О марксистахъ онъ говорилъ:
-- Я не понимаю экспропріацію орудій производства, когда всѣ страны будутъ въ рукахъ нѣсколькихъ синдикатовъ, а всѣ мы будемъ пролетаріями, распропагандированными ученіемъ о трудовой цѣнности, наибольшая доля которой принадлежитъ намъ, рабочимъ. Жди, когда такое время настанетъ! Я вижу, что и теперь капиталъ столь же часто распредѣляется въ странѣ, сколько сконцентрировывается. Поземельная собственность во Франціи дробится; акціонерныя общества даютъ долю барыша мелкимъ пайщикамъ, а не уничтожаютъ ихъ; рабочіе, при помощи банка и выкупной операціи, могутъ также пріобрѣсти собственность на артельныхъ началахъ и т. д. Словомъ, экономическій матеріализмъ, даже самый безвредный въ практическомъ смыслѣ -- не въ моемъ вкусѣ... Я раздѣляю либеральное направленіе, то-есть то историческое, которое гораздо шире народническаго, и которое отстаивали журналы, гдѣ я прежде работалъ ("Современникъ", "Русское Слово" и "Дѣло"). Я вѣрю въ миссію интеллигенціи, долженствующей стать правительственной и общественной силами... Лапотническое направленіе въ литературѣ мнѣ тоже ненавистно. Отдавать исторію въ руки невоспитаной массы -- я не вижу резона; быть во главѣ ея мнѣ болѣе улыбается и знакомо по европейской цивилизаціи. Я вообще за руководительство народа интеллигенціей со всѣми переходными фазами, а народъ мы даже мало знаемъ въ политическомъ значеніи. Въ до-реформенное время литература о народѣ была подъ такой строгой цензурой, что трудно было о немъ писать правдиво. Григоровичъ и Тургеневъ были аболиціонистами и, разумѣется, должны были писать о народѣ въ сочувственномъ духѣ. И Антонъ Горемыка, и Хорь съ Калинычемъ и т. д., всѣ идеализированныя лица. Затѣмъ какой источникъ о народѣ мы имѣемъ? Бунтъ Стеньки Разина, Пугачевщина, челядь г-жи Салтычихи, Селифанъ Чичикова. Осипъ Хлестакова, Пила и Сысойка Рѣшетникова, поговорки, русская брань, снохачество, фанатизмъ раскольниковъ и все тутъ!.. Что же это краски хорошія? Если ихъ недостаточно для характеристики позднѣйшаго времени и эпохи Александра II, то другихъ источниковъ нѣтъ, кромѣ спорныхъ и кабинетныхъ сужденій Ник--овъ, В. В. съ одной стороны и съ другой г.г. Струве и Тугана. Такимъ образомъ отрицательныя стороны народа мы нѣсколько знаемъ, а хорошія-то гдѣ же? Политическая его правоспобность въ чемъ сказалось? Если онѣ и есть, то мы ихъ не знаемъ...
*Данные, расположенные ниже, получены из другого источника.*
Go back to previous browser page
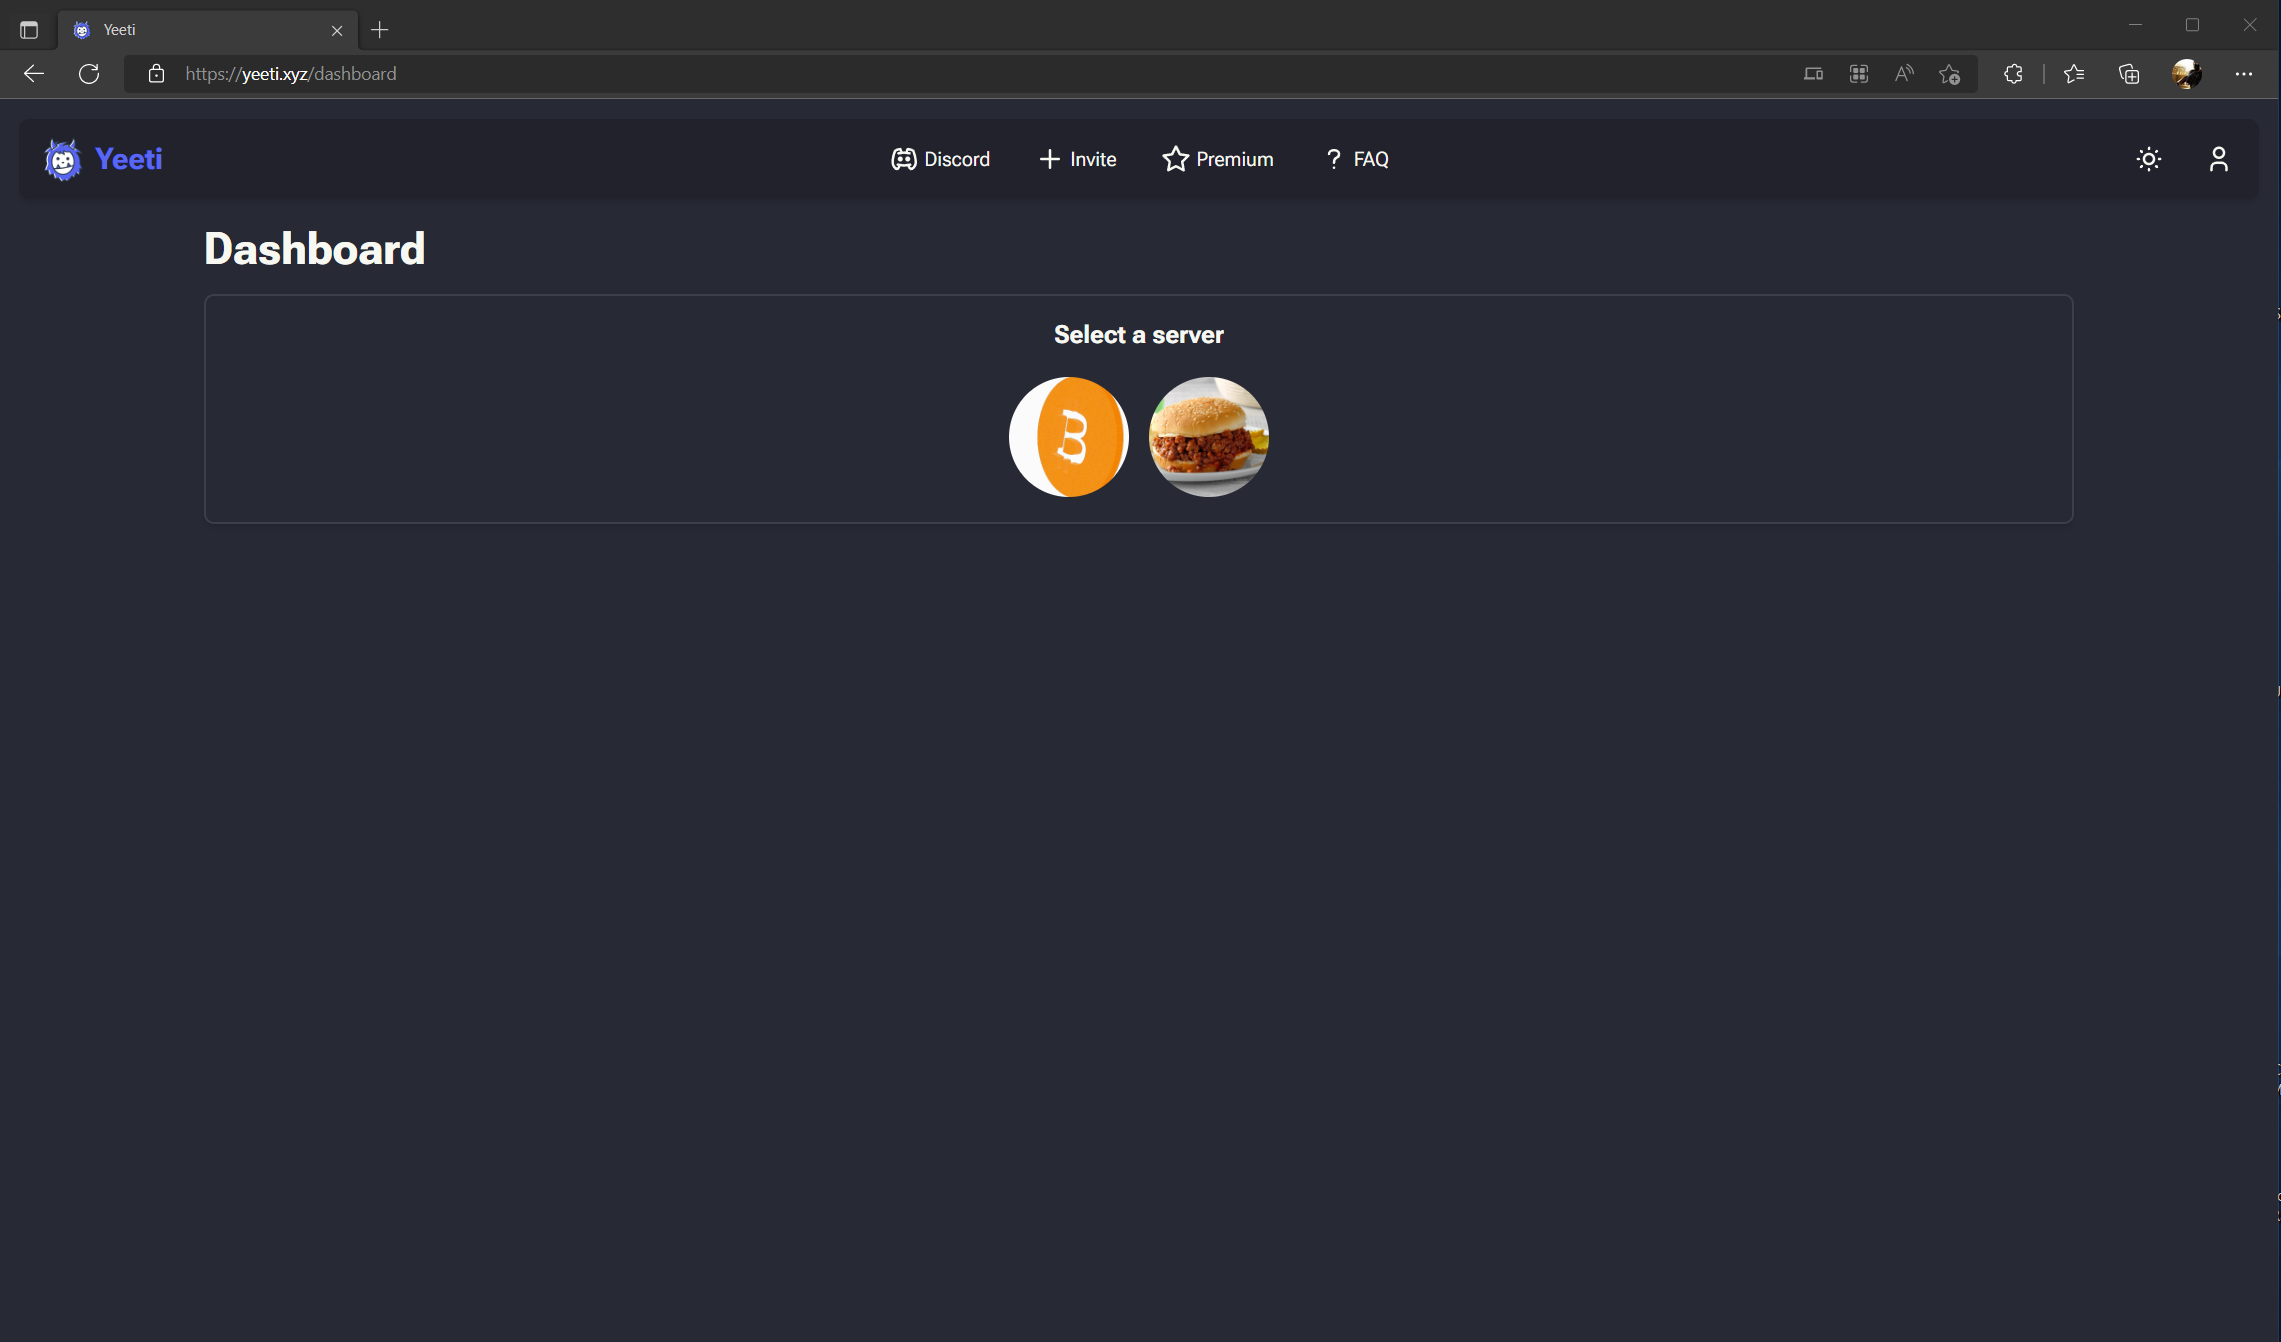[33, 74]
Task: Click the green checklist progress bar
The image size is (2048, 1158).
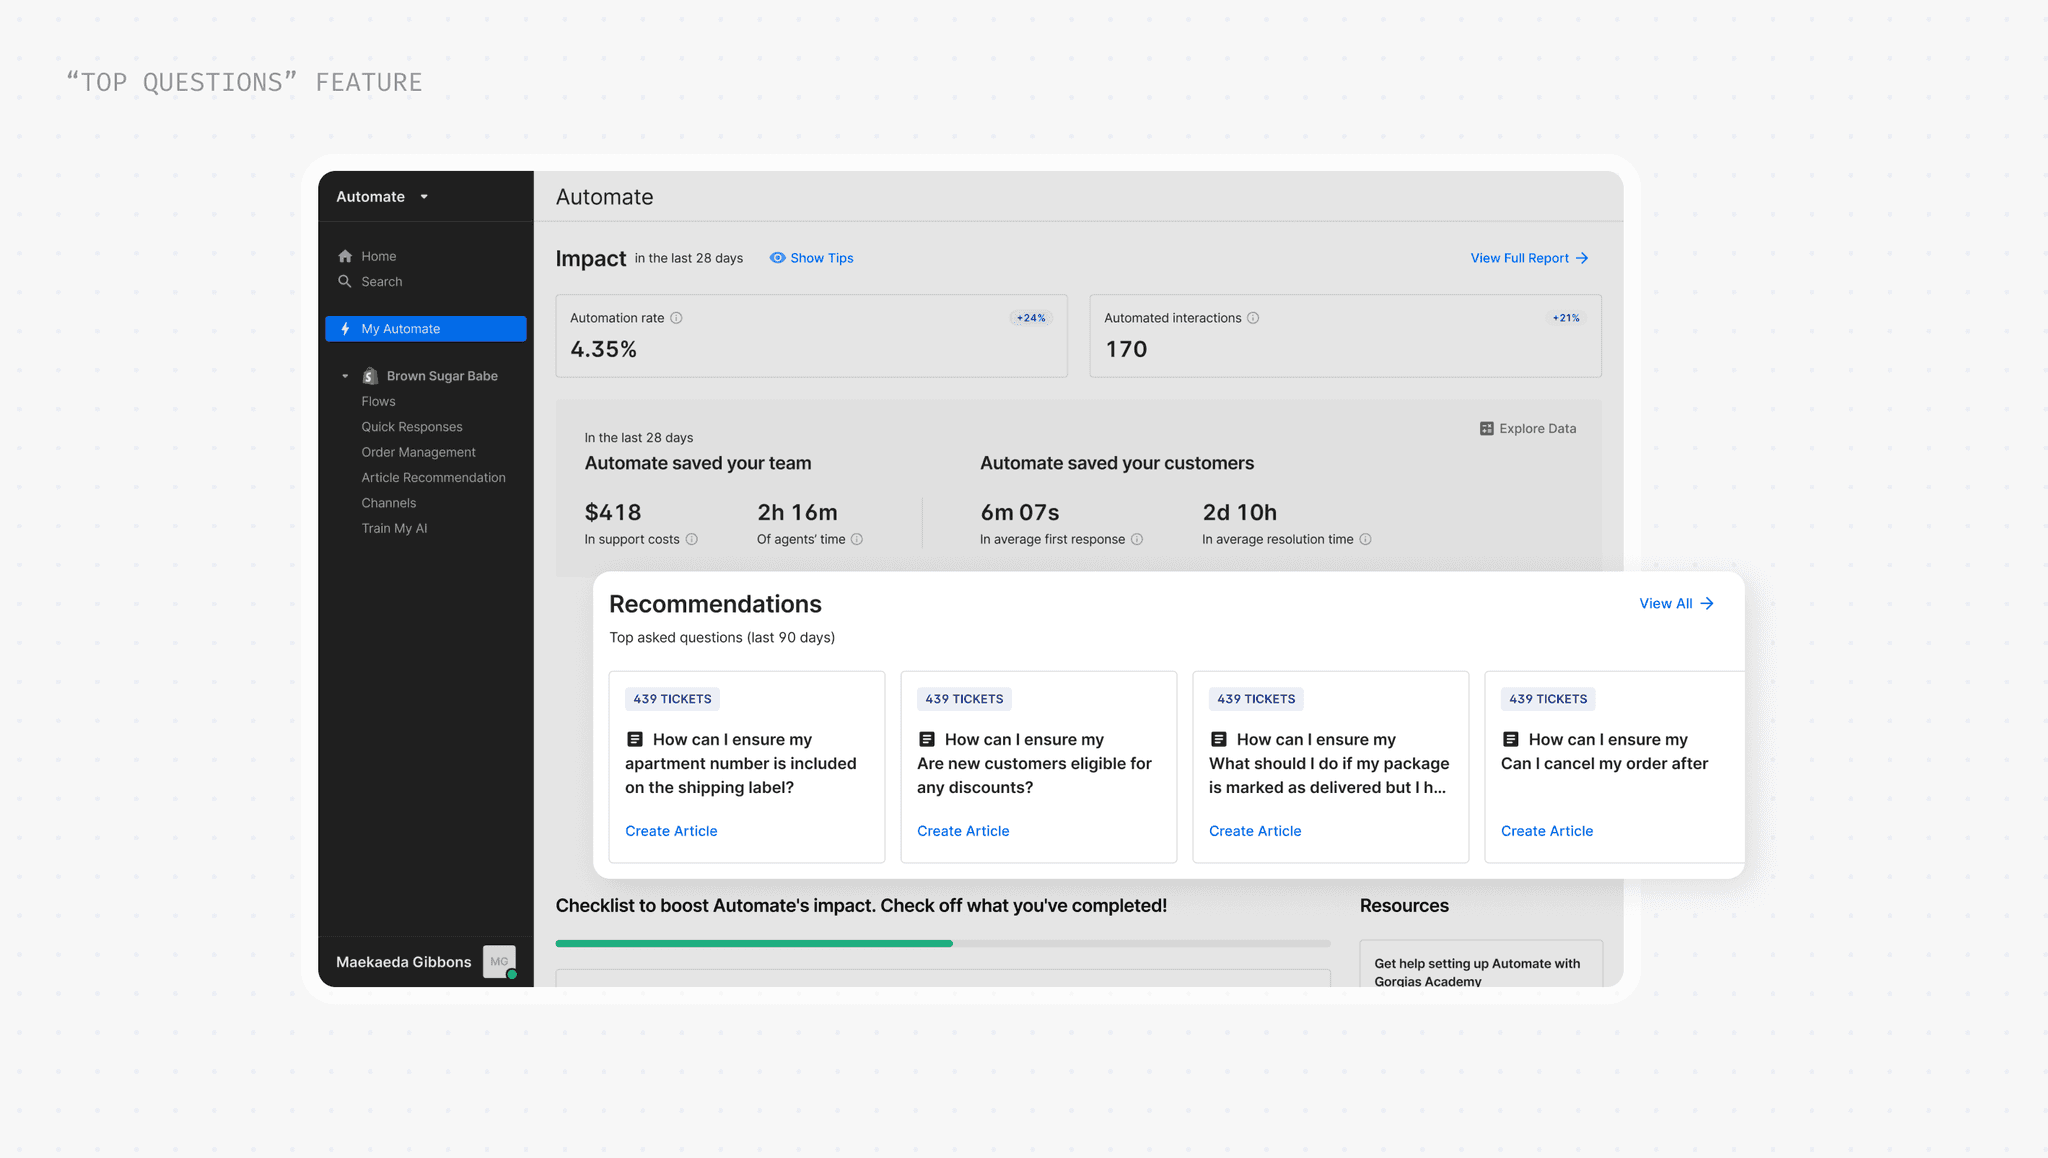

Глубокимъ пессимизмомъ всегда дышала рѣчь Шеллера о русскомъ народѣ, но тѣмъ болѣе онъ стоялъ за ускореніе пробужденія въ немъ правоспособности въ общеніи всесторонне съ источниками знанія и выборнаго начала. Что касается "консервативнаго" толка писателей въ разныхъ журналахъ, лягающихъ шестидесятые года за недостатокъ философскихъ идеаловъ, то одного изъ "лягающихъ" господъ я остановилъ крикомъ: "Да позвольте, когда было освобожденіе крестьянъ?" -- Въ шестидесятыхъ годахъ.-- "А гласный судъ?" -- Въ шестидесятыхъ годахъ.-- "А законъ о печати?" -- Въ шестидесятыхъ годахъ.-- "А мировыя городскія и земскія учрежденія"?-- Въ шестидесятыхъ годахъ.-- "А отмѣна тѣлеснаго наказанія, а женское образованіе?" -- Все въ шестидесятыхъ годахъ...-- "Такъ какъ же вы говорите, что они страдаютъ недостаткомъ идеаловъ? А что касается философіи, то для философскихъ умовъ Герцена, Лаврова, Чернышевскаго, Кавелина, Вырубова недостаточно было отвлеченныхъ системъ, и они примкнули къ живымъ задачамъ жизни. Развѣ эти задачи меньше требовали идеализма и философіи, чѣмъ ваши консервативныя статьи въ реакціонное время?"
Въ этихъ спорахъ А. К--ча о шестидесятыхъ годахъ видно его реальное отношеніе къ вопросамъ русской жизни,[которымъ онъ служилъ въ литературѣ около сорока лѣтъ, стараясь строго различать "мечты и дѣйствительность" въ исторической жизни народовъ.